The problem, as can be easily identified, is that these are mutually exclusive visions that naturally evoke conflict. The other problem, of course, is that they are presented in their extremes. Of course the Democrats do not want to destroy the wealthy; many of them are wealthy. Of course the Republicans do not want to abandon the poor; many Republicans are poor or were once poor. The problem is an issue of balance. We have always been a state run by and for the entrepreneurs and those most productive that still has a social safety net so the destitute do not fall through the cracks in the richest country that has ever existed.

Of course, the founding fathers understood this; and they wrote the solution into the constitution. The 10th Amendment states, “The powers not delegated to the United States by the Constitution, nor prohibited by it to the states, are reserved to the states respectively, or to the people.” It should be the states, closer to the challenges and more attuned to the problems, which should address them according to their own constitutions and charters. The role of the Federal government, as seen by the forefathers, should be to arbitrate conflicts and provide for the common defense. Occasionally a state will violate the social contract set in our Bill of Rights (think of segregation in the South); in which case the Federal government can and should move in temporarily to sort out the issue (as it did). If a state over-reaches, the Federal government can step in. To whom do we turn if the Federal government over-reaches?

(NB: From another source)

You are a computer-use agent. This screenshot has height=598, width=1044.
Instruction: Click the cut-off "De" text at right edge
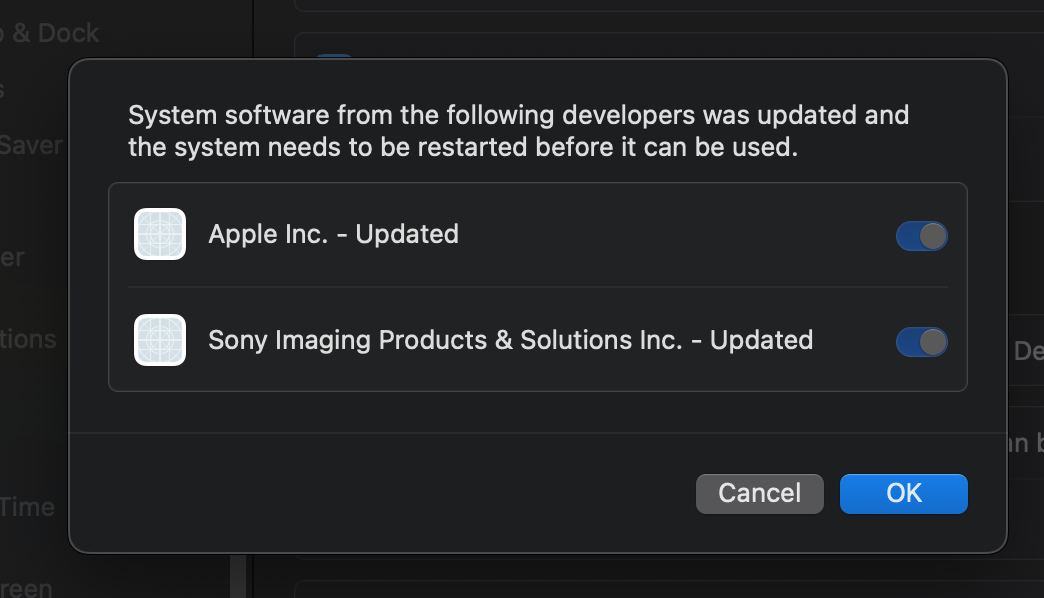click(1028, 350)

If states are left to decide their own balance to the conflict above, America will be the winner. States will compete against each other; and people (and companies) will “vote with their feet” based upon their beliefs, concerns and interests. Ideas can be tried at the state level with relative ease, jettisoned if they don’t work or adopted by other states if they are successful, and on we go. In this way, both visions of the United States can co-exist within the national geography without leading to conflict; and the results of the approach to creating prosperity and mitigating misery will be demonstrated on a state-by-state basis while the United States government continues to work for all the people.

Joel D. Hirst is a political analyst, Principal at Cordoba Group International and is the author of “The Lieutenant of San Porfirio”.